> **Source information**
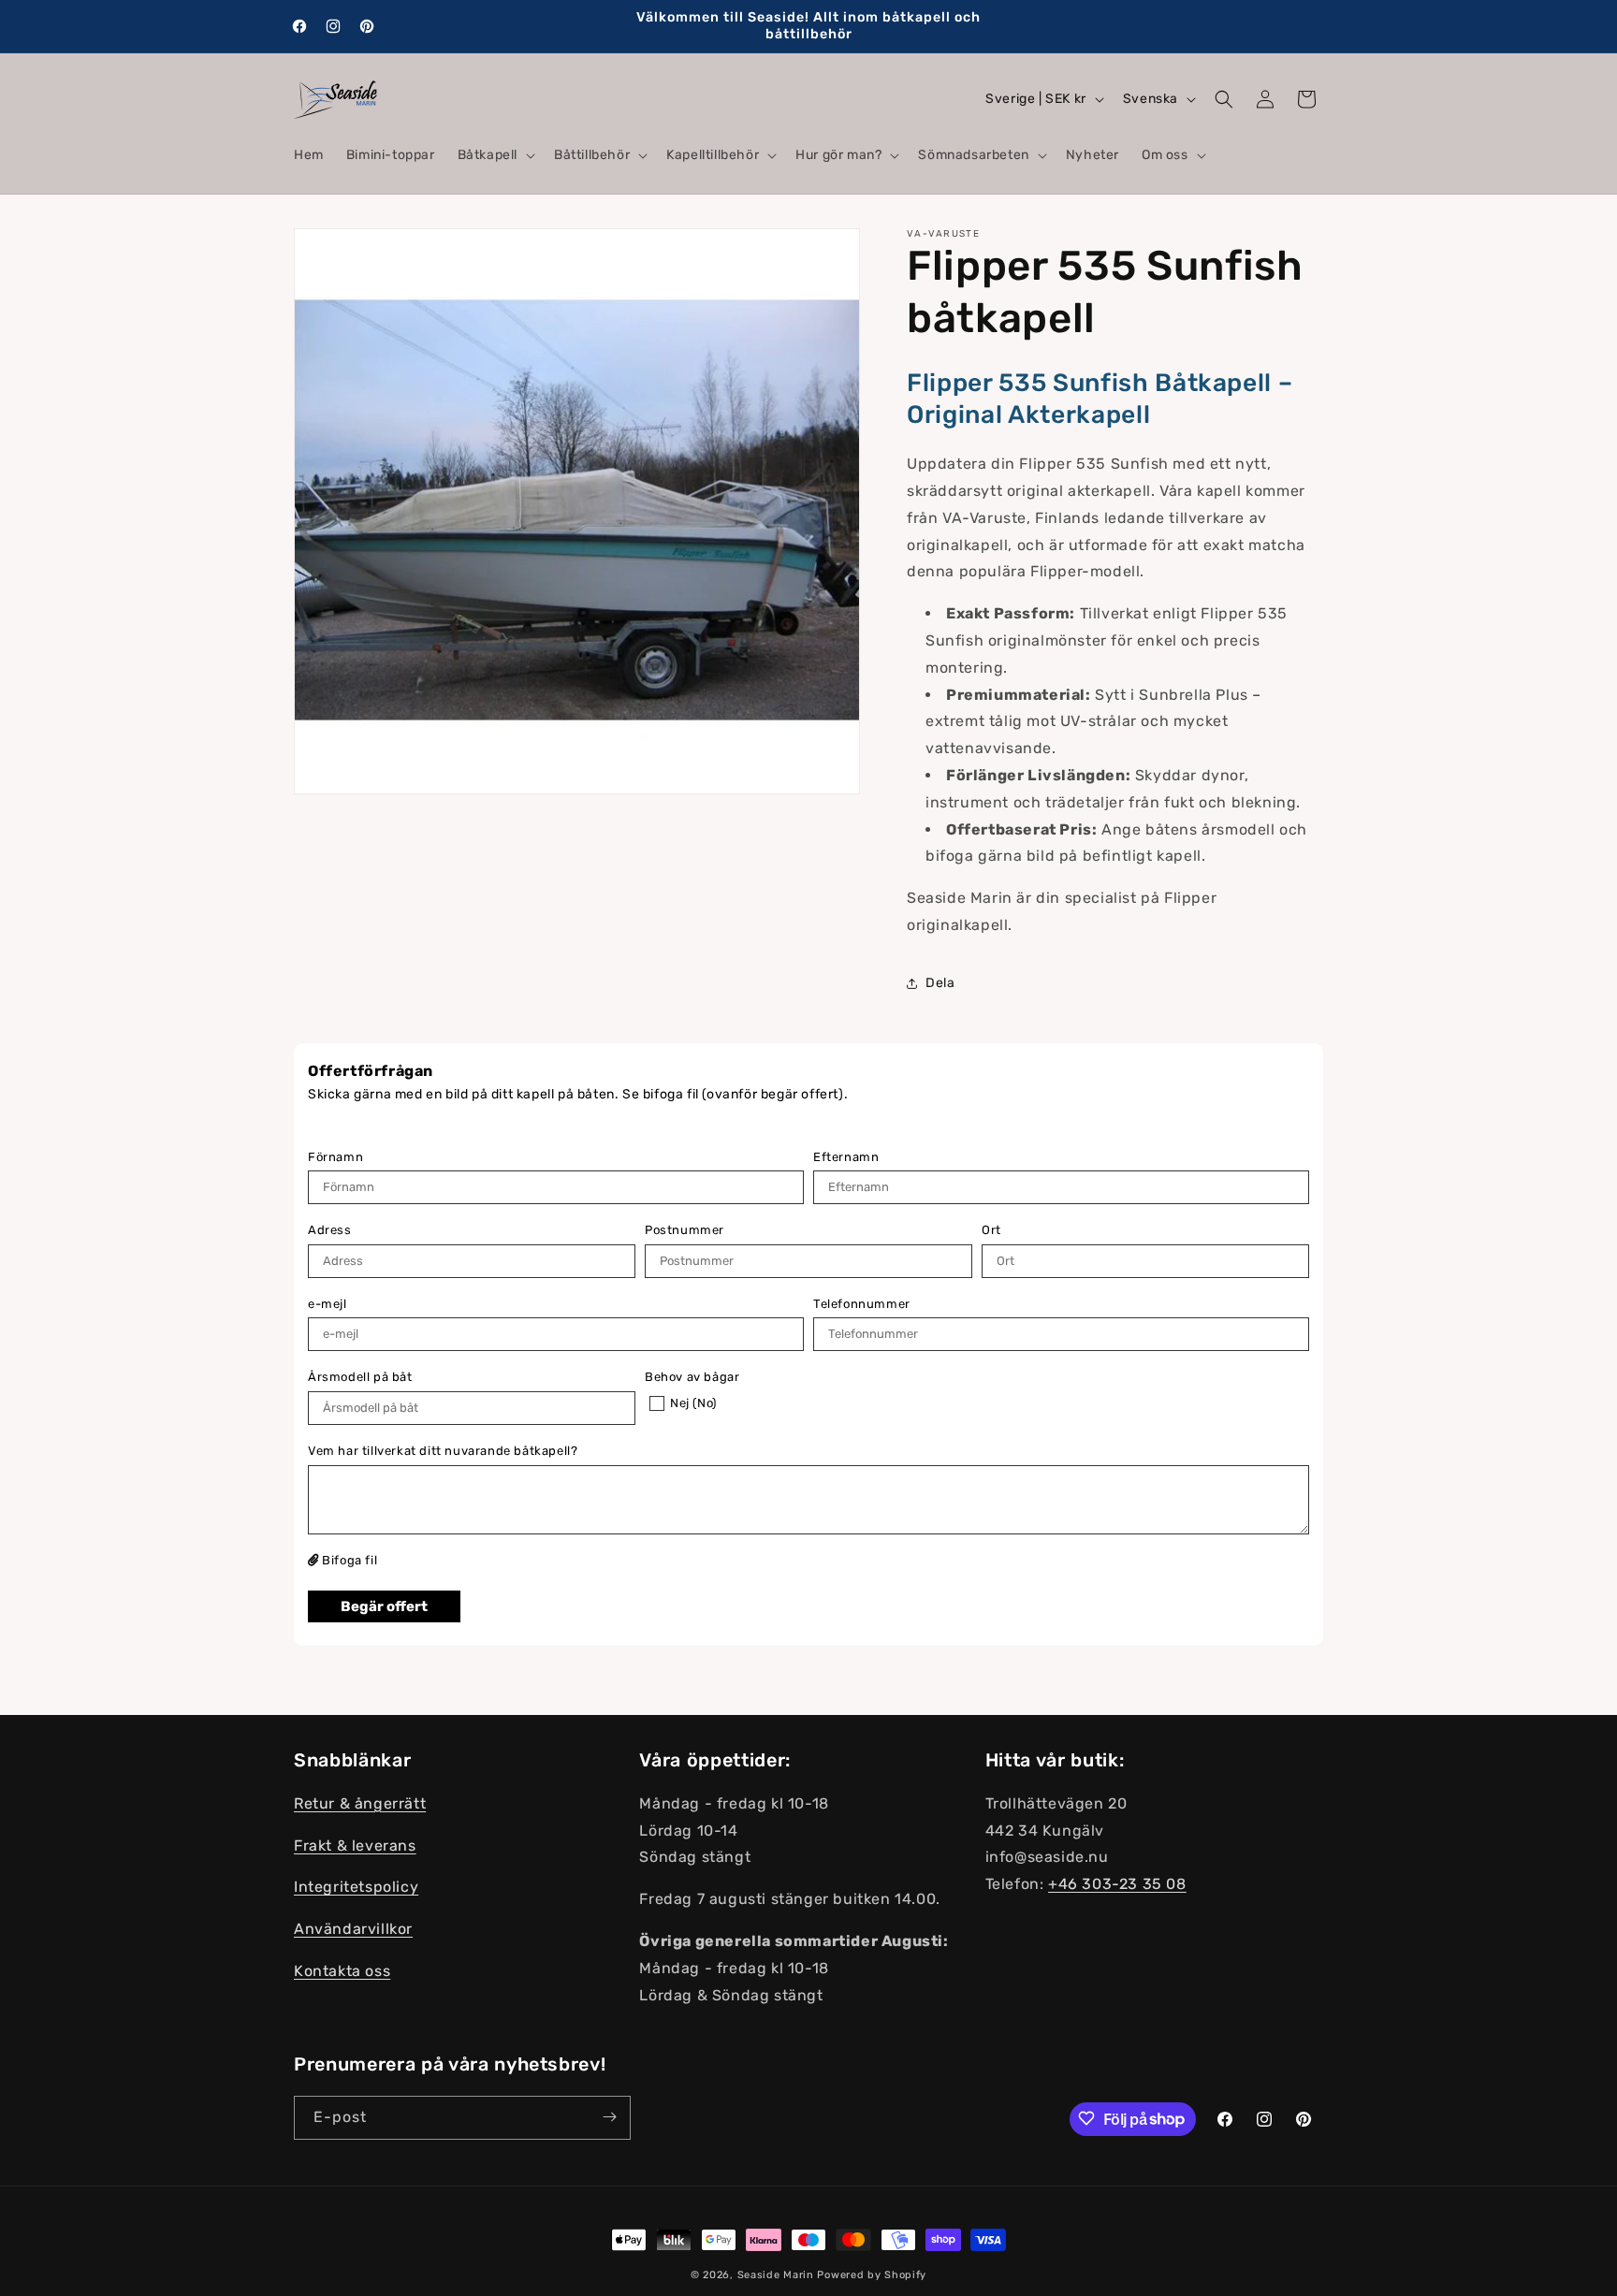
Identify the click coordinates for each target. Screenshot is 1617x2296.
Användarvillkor (353, 1930)
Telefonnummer (861, 1304)
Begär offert (384, 1606)
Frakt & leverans (355, 1845)
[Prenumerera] (609, 2117)
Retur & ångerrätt (360, 1804)
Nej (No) (693, 1403)
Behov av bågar (692, 1377)
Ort (991, 1230)
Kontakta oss (342, 1972)
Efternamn (846, 1157)
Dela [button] (939, 983)
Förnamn (335, 1157)
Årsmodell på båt (360, 1377)
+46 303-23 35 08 (1117, 1885)
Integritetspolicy (356, 1887)
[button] (494, 155)
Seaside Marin (775, 2275)
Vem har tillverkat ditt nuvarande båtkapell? (442, 1451)
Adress (330, 1230)
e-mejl (327, 1304)
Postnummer (684, 1230)
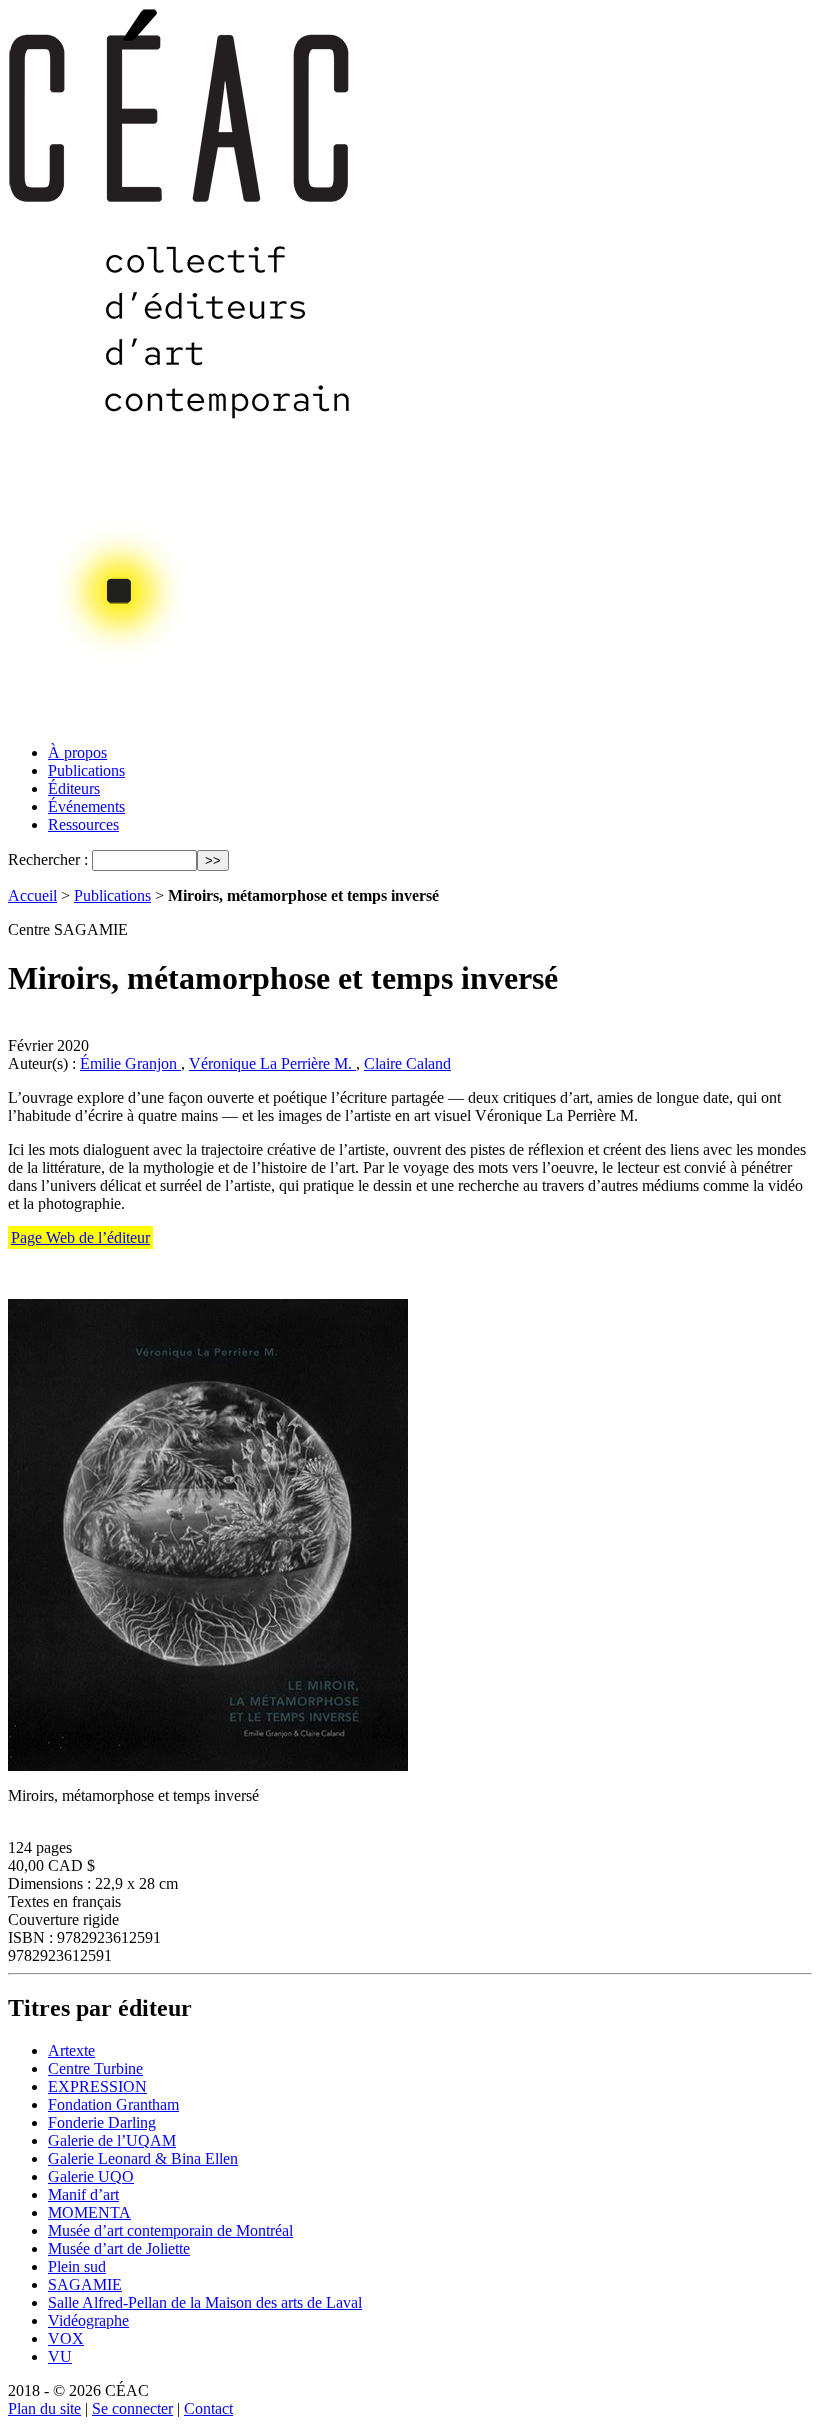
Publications (86, 770)
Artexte (71, 2050)
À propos (77, 752)
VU (60, 2356)
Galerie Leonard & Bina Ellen (143, 2158)
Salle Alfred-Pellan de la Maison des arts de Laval (205, 2302)
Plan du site (44, 2408)
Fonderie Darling (102, 2122)
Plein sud (77, 2266)
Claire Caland (407, 1063)
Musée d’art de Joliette (119, 2248)
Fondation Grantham (113, 2104)
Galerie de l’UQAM (112, 2140)
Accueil (32, 895)
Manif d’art (83, 2194)
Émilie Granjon (130, 1063)
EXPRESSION (97, 2086)
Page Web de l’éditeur (80, 1237)
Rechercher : (48, 859)
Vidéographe (88, 2320)
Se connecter (132, 2408)
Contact (208, 2408)
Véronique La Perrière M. (272, 1063)
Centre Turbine (95, 2068)
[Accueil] (181, 722)
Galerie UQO (91, 2176)
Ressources (83, 824)
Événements (86, 806)
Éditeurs (74, 788)
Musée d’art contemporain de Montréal (170, 2230)
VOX (66, 2338)
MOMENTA (89, 2212)
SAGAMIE (85, 2284)
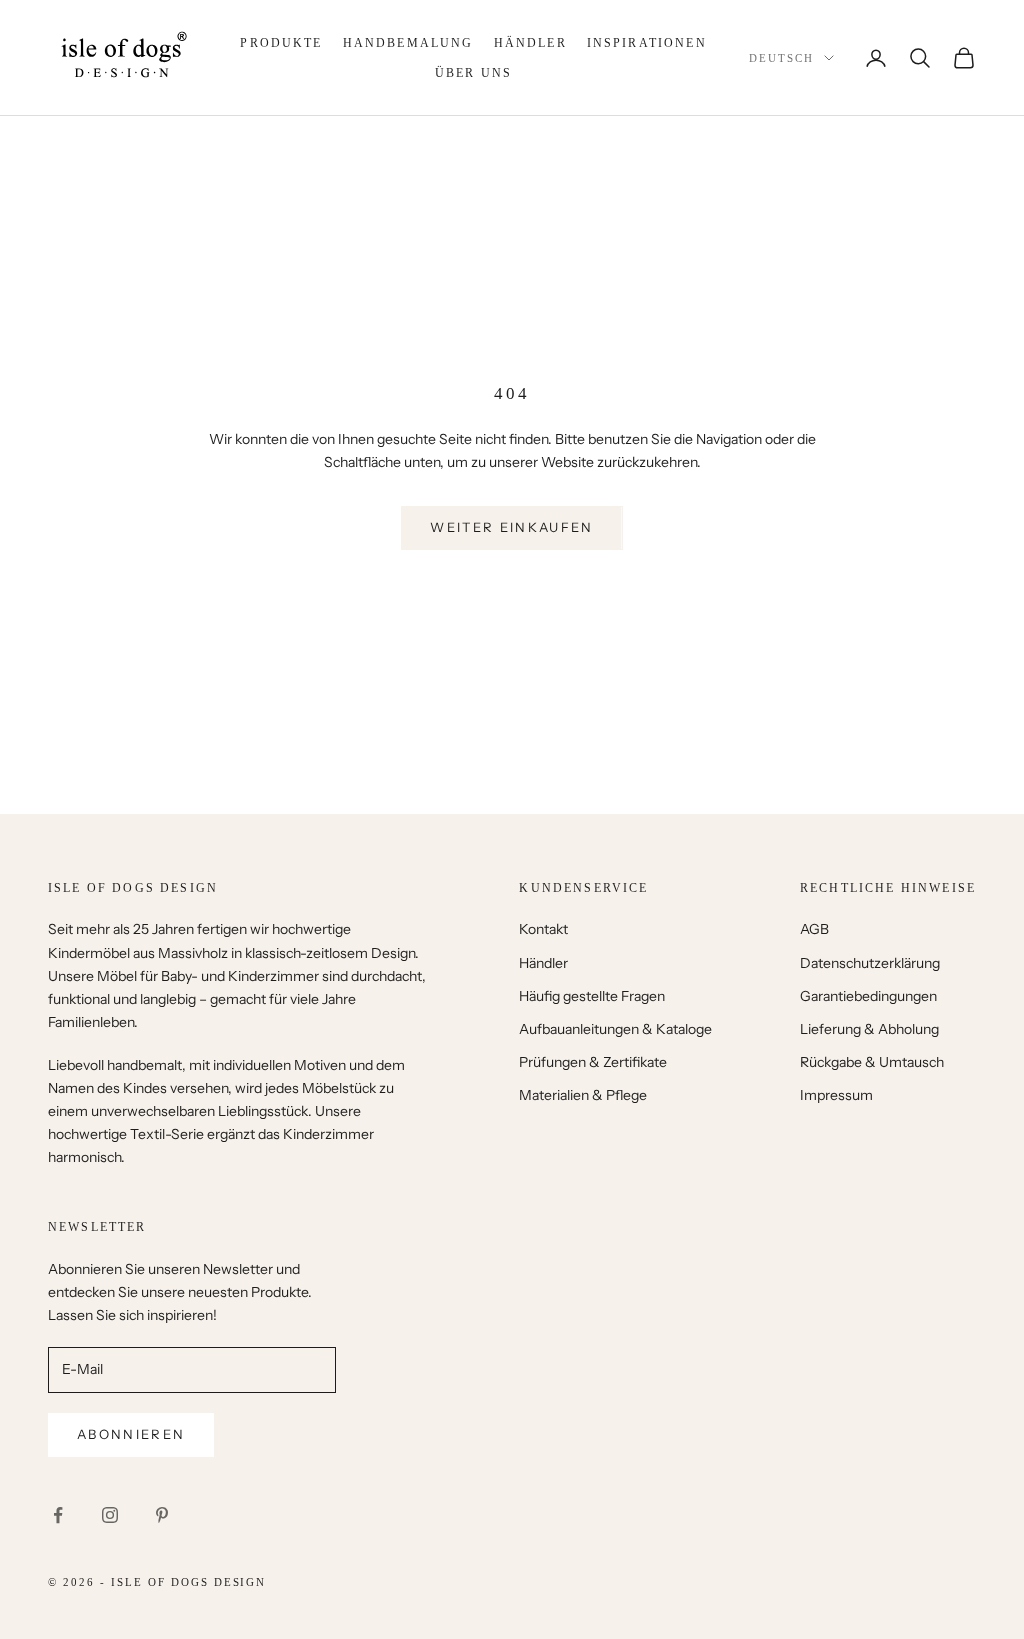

> **Problem**
Answer with a single number: the count of lines in the entries that hold the word "Galerie".

> **Problem solution**
3